* [GOAL OF THE EXERCISE]:
Can you copy these lines down word for word?

start DATA EXCERPTS

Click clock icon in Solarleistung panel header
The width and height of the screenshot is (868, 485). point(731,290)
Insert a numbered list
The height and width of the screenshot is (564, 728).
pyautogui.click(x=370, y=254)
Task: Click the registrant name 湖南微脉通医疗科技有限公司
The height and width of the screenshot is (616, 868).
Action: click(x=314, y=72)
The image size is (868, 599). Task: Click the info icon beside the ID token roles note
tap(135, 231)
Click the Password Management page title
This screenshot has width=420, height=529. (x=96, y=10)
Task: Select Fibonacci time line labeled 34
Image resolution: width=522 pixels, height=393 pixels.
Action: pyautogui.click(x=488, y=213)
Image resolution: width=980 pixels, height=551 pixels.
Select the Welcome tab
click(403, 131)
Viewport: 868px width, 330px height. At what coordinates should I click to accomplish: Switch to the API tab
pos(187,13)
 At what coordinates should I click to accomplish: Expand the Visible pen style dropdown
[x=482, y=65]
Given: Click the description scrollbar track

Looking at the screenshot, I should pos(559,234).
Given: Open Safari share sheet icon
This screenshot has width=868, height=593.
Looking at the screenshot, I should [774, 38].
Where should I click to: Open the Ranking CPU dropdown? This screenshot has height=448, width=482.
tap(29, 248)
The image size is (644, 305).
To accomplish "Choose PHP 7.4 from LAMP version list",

end DATA EXCERPTS

* [TASK RESPONSE]:
Click clock icon in Solarleistung panel header
The width and height of the screenshot is (868, 485). point(731,290)
Insert a numbered list
The height and width of the screenshot is (564, 728).
pyautogui.click(x=370, y=254)
Task: Click the registrant name 湖南微脉通医疗科技有限公司
The height and width of the screenshot is (616, 868).
Action: click(x=314, y=72)
The image size is (868, 599). Task: Click the info icon beside the ID token roles note
tap(135, 231)
Click the Password Management page title
This screenshot has width=420, height=529. (x=96, y=10)
Task: Select Fibonacci time line labeled 34
Image resolution: width=522 pixels, height=393 pixels.
Action: pyautogui.click(x=488, y=213)
Image resolution: width=980 pixels, height=551 pixels.
Select the Welcome tab
click(403, 131)
Viewport: 868px width, 330px height. At what coordinates should I click to accomplish: Switch to the API tab
pos(187,13)
 At what coordinates should I click to accomplish: Expand the Visible pen style dropdown
[x=482, y=65]
Given: Click the description scrollbar track

Looking at the screenshot, I should pos(559,234).
Given: Open Safari share sheet icon
This screenshot has width=868, height=593.
Looking at the screenshot, I should [774, 38].
Where should I click to: Open the Ranking CPU dropdown? This screenshot has height=448, width=482.
tap(29, 248)
The image size is (644, 305).
To accomplish "Choose PHP 7.4 from LAMP version list",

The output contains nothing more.